Presiden yang sering dijuluki sebagai "Donald Trump dari negeri tropis" itu mengatakan, dia mulai merasakan tidak sehat pada Minggu (5/7/2020) dan setelah diperiksa hasilnya ia positif terserang Covid-19.
Melansir dari Sky News pada Rabu (7/7/2020), ini beberapa sikap Jair Bolsonaro yang serampangan menyikapi corona.
Pada 11 Maret
Sebelum corona menyebar sebagai pandemi di seluruh dunia, Bolsonaro mengklaim bahwa ada flu lain yang mampu membunuh lebih banyak orang dibanding corona.
"Dari apa yang saya amati sampai sekarang, ada jenis lain dari flu yang mampu membunuh orang lebih dari satu," ujar Bolsonaro.
Pada 18 Maret
Awal-awal seluruh negara merencanakan untuk lockdown, dia berkata, "Hari ini kita baru tahu, bahwa karena memiliki iklim tropis lebih panjang, kita bersikap seolah-olah ini adalah akhir...virus tidak menyebar secepat iklim hangat seperi yang kita rasakan."
Pada 20 Maret
Pengalaman diserang pada 2018, dia berkata, "Setelah ditikam, saya tidak akan jatuh hanya karena flu ringan."
Pada 24 Maret
Bolsonaro mengatakan jika terjangkit virus corona, dia "tidak akan merasakan apa-apa".
Pada 27 Maret
Ketika ditanya soal Covid-19, dia berkata kepada wartawan, "Maaf, beberapa orang akan mati, mereka akan mati, itulah hidup."
Pada 31 Maret
Presiden Brasil itu mencap para gubernur yang memberlakukan aturan karantina di daerah-daerah sulit ekonomi di Brasil, sebagai "pembunuh pekerjaan".
"Ketika situasinya sedang kacau, dengan jumlah massa pengangguran dan kelaparan, itu adalah kesempatan besar untuk pihak tertentu mengeksploitasi, mencari jalan untuk mendapatkan kekuasaan dan tidak akan pernah dilepasnya," ujar Bolsonaro.
Pada 11 April
Bolsonaro juga diketahui pernah menyepelekan aturan social distancing dengan melakukan pertemuan langsung dan berjabat tangan, serta berfoto dengan sekelompok apoteker, dan leluasa berkunjung ke tempat tinggal anaknya.
Pada 16 April
Balsonaro memecat Menteri Kesehatan yang tidak memiliki kesamaan pemikiran soal isolasi mandiri.
Pada 19 April
Orang nomor satu di Brasil ini memperlihatkan sikap yang menunjukkan gejala Covid-19 dan dampak karena mengabaikan aturan social distancing, dengan batuk berkali-kali saat berpidato.
Meskipun dia tidak mengindahkan bahayanya Covid-19, tapi sesungguhnya dia mengakui telah mengalami gejala terinfeksi.
Dia berkata pada Selasa (21/4/2020), "Mulai Minggu rasanya tidak nyaman dan menjadi semakin memburuk pada Senin, rasanya tidak enak, lelah, sedikit sakit otot, demam sampai 38 derajat."
Kemudian pada Juni, pemerintah Brasil ini diindikasi telah berusaha menyembunyikan perkembangan tingkat kematian karena kasus corona di negaranya.
Lantaran, ia telah menghentikan penerbitan data seputar jumlah kematian dan orang infeksi Covid-19.
Laporan dari Bloomberg pada Selasa (7/7/2020), mengatakan bahwa Brasil adalah salah satu pusat penyebaran Covid-19 yang terbesar setelah AS, dengan angka kematian yang menunjukan lebih dari 65.000 dan lebih dari 1,62 juta total kasus terinfeksi.
Kendati demikian, kebijakan dari pemerintah Brasil ini tidaklah konsisten.

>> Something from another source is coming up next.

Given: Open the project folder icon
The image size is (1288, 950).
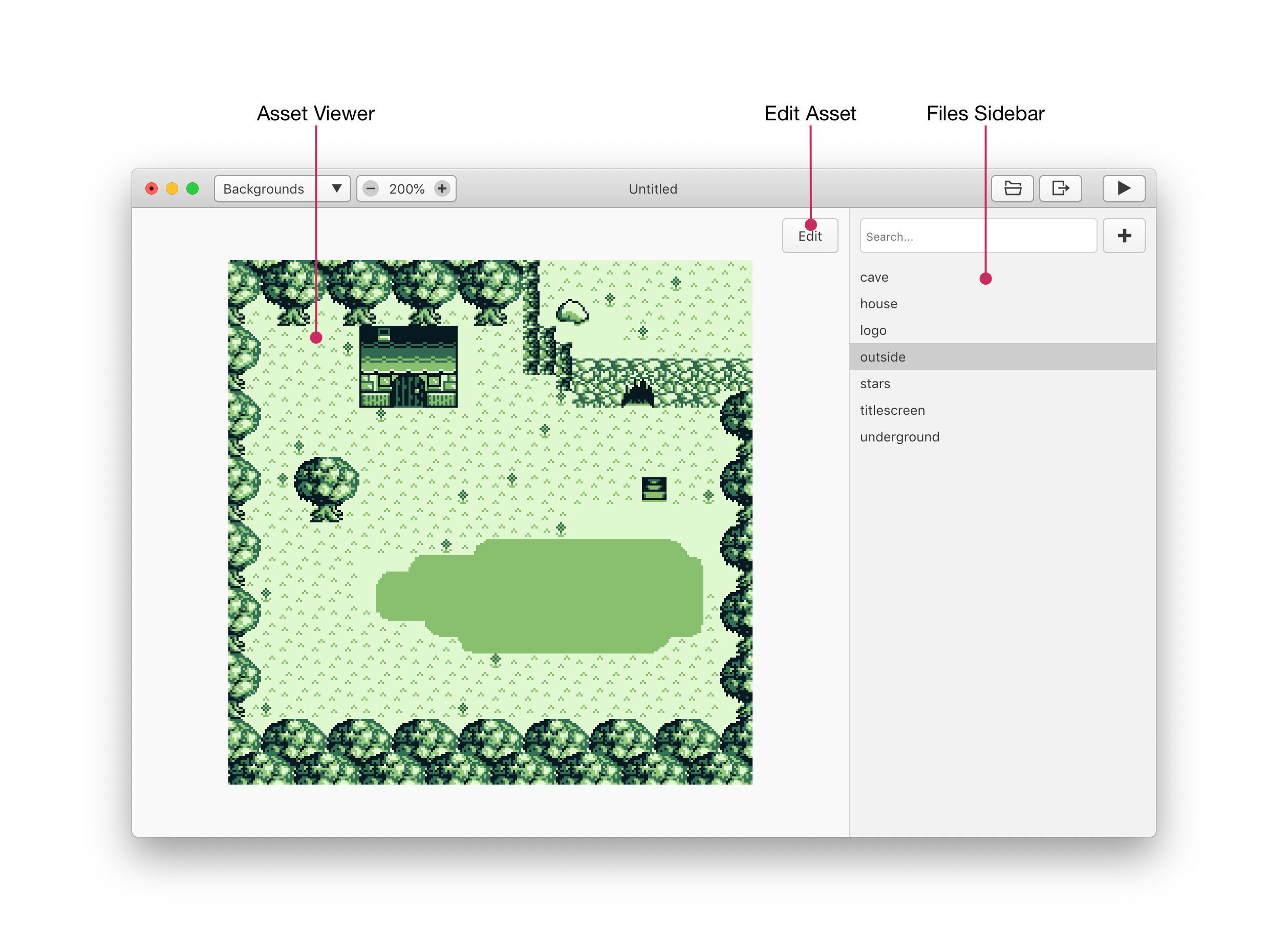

Lantaran, presiden yang berusia 65 tahun ini seringkali berselisih paham dengan pejabat negaranya mengenai penangan corona termasuk hal karantina.
Menteri kesehatan yang seharusnya fokus menangani corona sudah berganti sebanyak tiga kali selama masa pandemi. Saat ini, Kementerian Kesehatan Brasil dikomandoi oleh seorang jenderal militer.
Setelah 17 Juni, Menteri Nelson Teich mengundurkan diri hanya berselang satu bulan setelah diangkat pada 17 April, menggantikan Luiz Henrique Mandetta yang dipecat pada 16 April, karena memiliki perbedaan pendapat soal penyebaran dan upaya pencegahan Covid-19 di Brasil.